Is there any way to make a TpageControl flat?
EDIT:
On an open source PageControl that supports flat here's what I found:
procedure TCustomTabExtControl.WndProc(var Message: TMessage);
begin
if(Message.Msg=TCM_ADJUSTRECT) and (FFlat) then
begin
Inherited WndProc(Message);
Case TAbPosition of
tpTop : begin
PRect(Message.LParam)^.Left:=0;
PRect(Message.LParam)^.Right:=ClientWidth;
PRect(Message.LParam)^.Top:=PRect(Message.LParam)^.Top-4;
PRect(Message.LParam)^.Bottom:=ClientHeight;
end;
tpLeft : begin
PRect(Message.LParam)^.Top:=0;
PRect(Message.LParam)^.Right:=ClientWidth;
PRect(Message.LParam)^.Left:=PRect(Message.LParam)^.Left-4;
PRect(Message.LParam)^.Bottom:=ClientHeight;
end;
tpBottom : begin
PRect(Message.LParam)^.Left:=0;
PRect(Message.LParam)^.Right:=ClientWidth;
PRect(Message.LParam)^.Bottom:=PRect(Message.LParam)^.Bottom-4;
PRect(Message.LParam)^.Top:=0;
end;
tpRight : begin
PRect(Message.LParam)^.Top:=0;
PRect(Message.LParam)^.Left:=0;
PRect(Message.LParam)^.Right:=PRect(Message.LParam)^.Right-4;
PRect(Message.LParam)^.Bottom:=ClientHeight;
end;
end;
end else Inherited WndProc(Message);
end;
The thing is when I tried something similar on the main application it won't work. It won't even compile.

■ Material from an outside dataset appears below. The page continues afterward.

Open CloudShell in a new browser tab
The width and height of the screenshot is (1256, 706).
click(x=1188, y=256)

When the tabs are drawn as buttons, no border is drawn around the display area, so set the Style property to tsButtons or tsFlatButtons. (For non-VCL programmers, this is equivalent to including the tcs_Buttons window style on the tab control.)

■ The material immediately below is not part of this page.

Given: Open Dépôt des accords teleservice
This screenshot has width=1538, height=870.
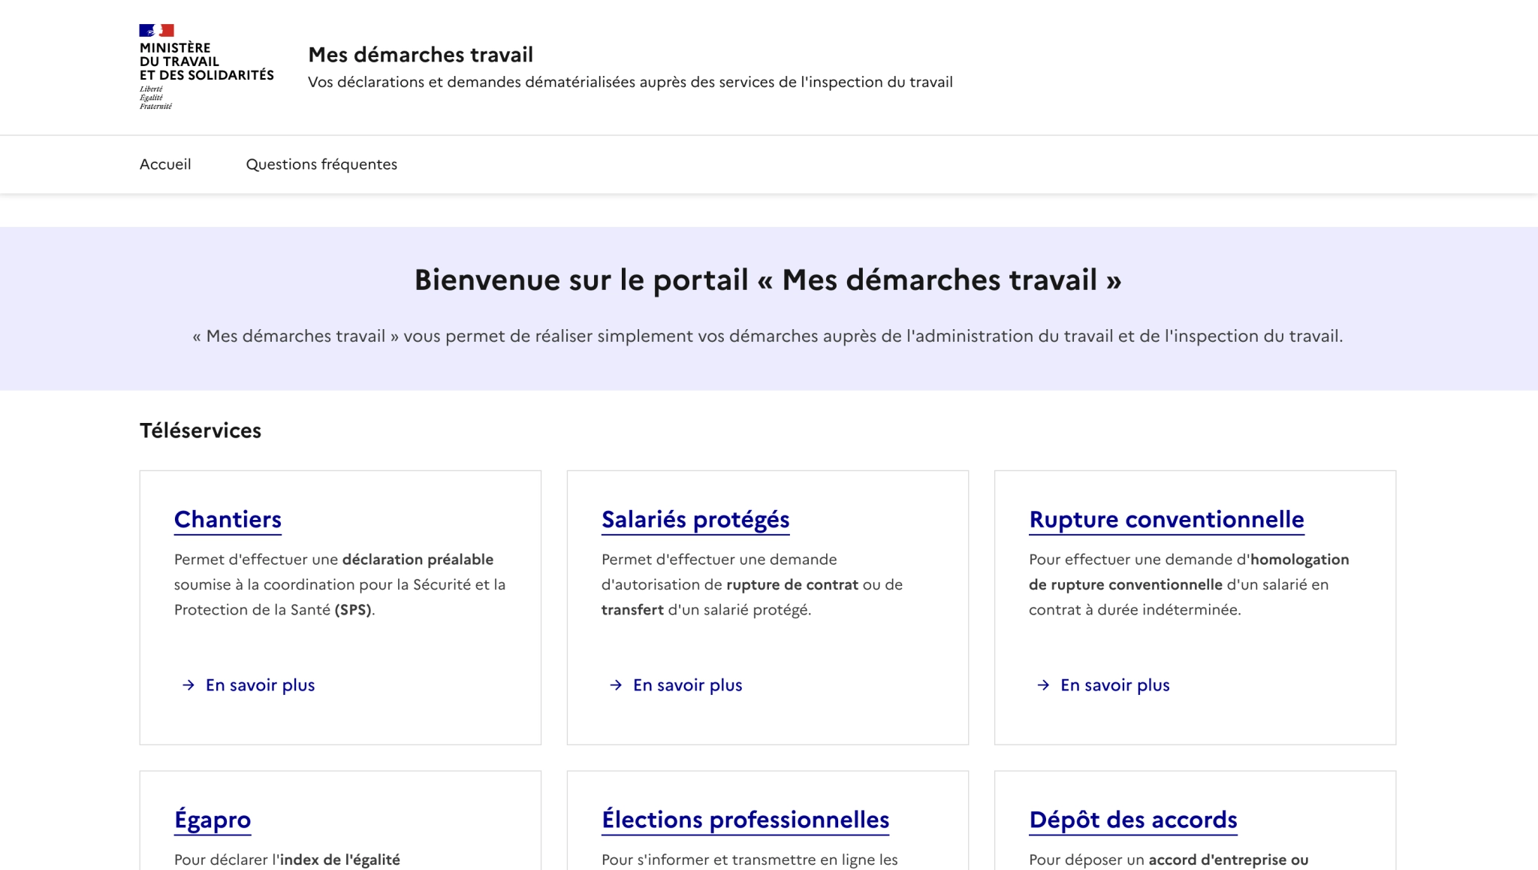Looking at the screenshot, I should click(x=1132, y=820).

An alternative is to use a TNotebook. It holds pages, but it doesn't do any painting at all. You'd have to provide the tabs yourself, such as by setting the tab control's height equal to the height of the tabs, or by using a TTabSet. (TTabSet is available in Delphi 2005; I'm not sure about Delphi 7.)
Regarding the code you found, it would be helpful if you indicated why it doesn't compile, or if you gave a link to where you found it, since I suppose the compilation error was because it refers to fields or properties of the custom class rather than the stock one. Here's what you can try to put it in your own code, without having to write a custom control.
Make two new declarations in your form like this:
FOldTabProc: TWndMethod;
procedure TabWndProc(var Msg: TMessage);
In the form's OnCreate event handler, assign that method to the page control's WindowProc property:
FOldTabProc := PageControl1.WindowProc;
PageControl1.WindowProc := TabWndProc;
Now implement that method and handle the tcm_AdjustRect messsage:
procedure TForm1.TabWndProc(var Msg: TMessage);
begin
FOldTabProc(Msg);
if Msg.Msg = tcm_AdjustRect then begin
case PageControl1.TabPosition of
tpTop: begin
PRect(Msg.LParam)^.Left := 0;
PRect(Msg.LParam)^.Right := PageControl1.ClientWidth;
Dec(PRect(Msg.LParam)^.Top, 4);
PRect(Msg.LParam)^.Bottom := PageControl1.ClientHeight;
end;
end;
end;
end;
You can fill in the other three cases if you need them. Tcm_AdjustRect is a message identifier declared in the CommCtrl unit. If you don't have that message in that unit, declare it yourself; its value is 4904.
I suspect this doesn't stop the control from drawing its borders. Rather, it causes the contained TTabSheet to grow a little bigger and cover up the borders.
I'm using Delphi XE8 and the following seems to do the trick:
ATabControl.Tabs.Clear;
ATabControl.Style := TTabStyle.tsFlatButtons;
ATabControl.Brush.Color := clWhite;
You could always use a commercial solution. I would strongly recommend Raize components, which support flat TPageControls with tabs. The component set is very easy to work with, and supports numerous visual enhancements which in my opinion give a better feel to any application.
(source: raize.com)
Drop two TPageControls, one with tabs as Tabs, with a global height equal to the tabs, and one with flatbuttons and Tabvisible properties set to false, which would be aligned under the first one. Then make sure the tab change on the first TPagecontrol makes the tabs also change in the second one.